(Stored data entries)
------------------------------------------------------------------------
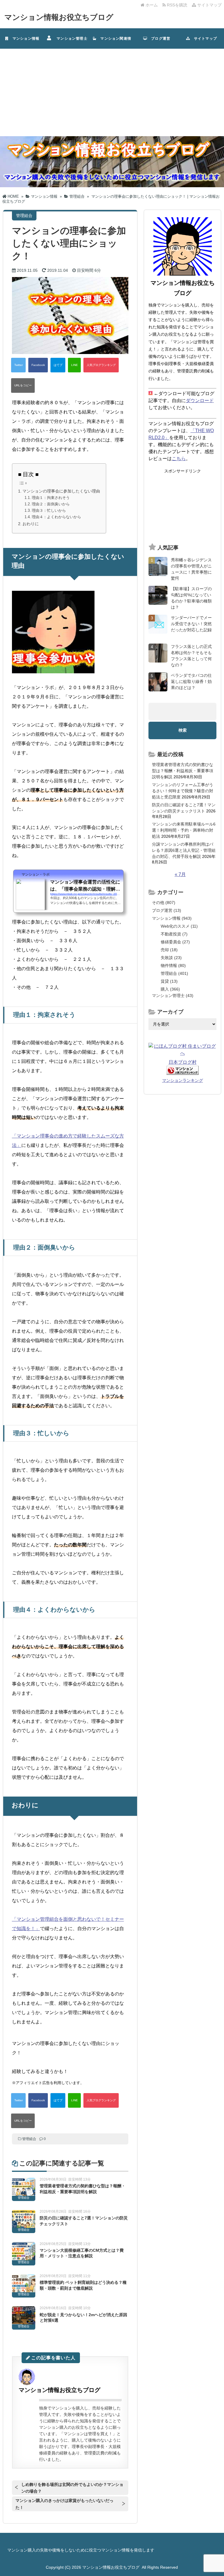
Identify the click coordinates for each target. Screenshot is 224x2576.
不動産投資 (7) (174, 934)
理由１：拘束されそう (51, 497)
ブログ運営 (158, 38)
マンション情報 (24, 38)
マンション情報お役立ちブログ (58, 17)
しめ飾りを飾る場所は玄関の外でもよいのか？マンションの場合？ (72, 2487)
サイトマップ (209, 5)
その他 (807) (163, 902)
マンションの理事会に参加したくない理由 (61, 491)
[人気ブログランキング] (101, 365)
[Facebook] (38, 365)
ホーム (151, 5)
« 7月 (180, 874)
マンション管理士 (70, 38)
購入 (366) (170, 989)
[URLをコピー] (22, 385)
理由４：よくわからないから (56, 517)
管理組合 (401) (174, 973)
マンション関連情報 (114, 42)
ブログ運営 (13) (166, 910)
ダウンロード (200, 400)
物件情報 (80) (173, 965)
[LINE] (74, 365)
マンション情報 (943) (172, 918)
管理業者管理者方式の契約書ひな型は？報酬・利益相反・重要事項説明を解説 (182, 770)
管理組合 (29, 2139)
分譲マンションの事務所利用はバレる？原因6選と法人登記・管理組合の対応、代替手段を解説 (184, 850)
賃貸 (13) (169, 981)
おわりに (30, 523)
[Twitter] (18, 365)
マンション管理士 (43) (172, 995)
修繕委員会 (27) (175, 942)
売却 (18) (169, 949)
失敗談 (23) (171, 957)
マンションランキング (182, 1080)
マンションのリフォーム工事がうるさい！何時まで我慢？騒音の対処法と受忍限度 (182, 790)
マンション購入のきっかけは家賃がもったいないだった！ (64, 2504)
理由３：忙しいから (49, 510)
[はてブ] (58, 365)
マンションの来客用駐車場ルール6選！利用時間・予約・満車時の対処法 (184, 830)
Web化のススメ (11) (179, 926)
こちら (179, 458)
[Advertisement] (112, 92)
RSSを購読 (178, 5)
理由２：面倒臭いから (51, 504)
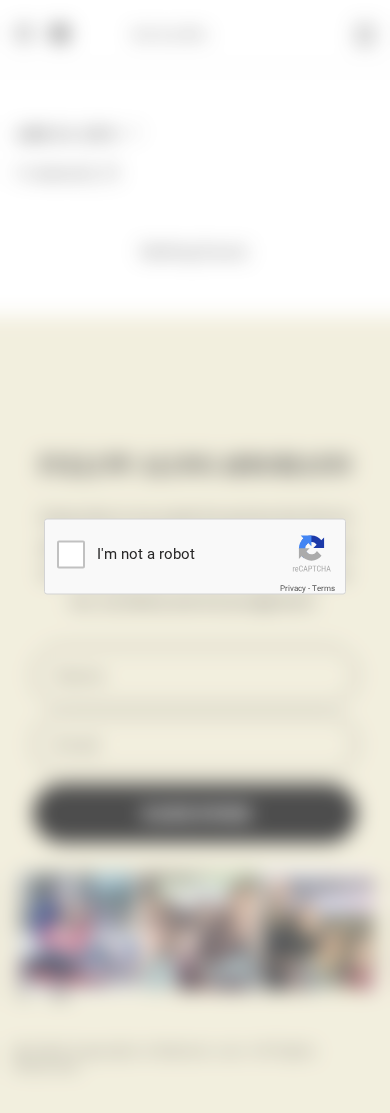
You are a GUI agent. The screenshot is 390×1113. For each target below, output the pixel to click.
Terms (323, 588)
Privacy (293, 588)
------------------------------------------------------------------------
**THE PROBLEM**: Lines starting at the one with "分譲マンションの事務所利用はバレる？原因6選と法人登記・管理組合の対応、代替手段を解説 (184, 850)" and ending at the last line of the entries above must be restated word for word, with pictures omitted.

**RESULT**:
分譲マンションの事務所利用はバレる？原因6選と法人登記・管理組合の対応、代替手段を解説 (184, 850)
賃貸 (13) (169, 981)
おわりに (30, 523)
[Twitter] (18, 365)
マンション管理士 (43) (172, 995)
修繕委員会 (27) (175, 942)
売却 (18) (169, 949)
失敗談 (23) (171, 957)
マンションランキング (182, 1080)
マンションのリフォーム工事がうるさい！何時まで我慢？騒音の対処法と受忍限度 (182, 790)
マンション購入のきっかけは家賃がもったいないだった！ (64, 2504)
理由３：忙しいから (49, 510)
[はてブ] (58, 365)
マンションの来客用駐車場ルール6選！利用時間・予約・満車時の対処法 (184, 830)
Web化のススメ (11) (179, 926)
こちら (179, 458)
[Advertisement] (112, 92)
RSSを購読 (178, 5)
理由２：面倒臭いから (51, 504)
You are a GUI agent. The screenshot is 390×1113. For each target below, output the pixel to click.
Terms (323, 588)
Privacy (293, 588)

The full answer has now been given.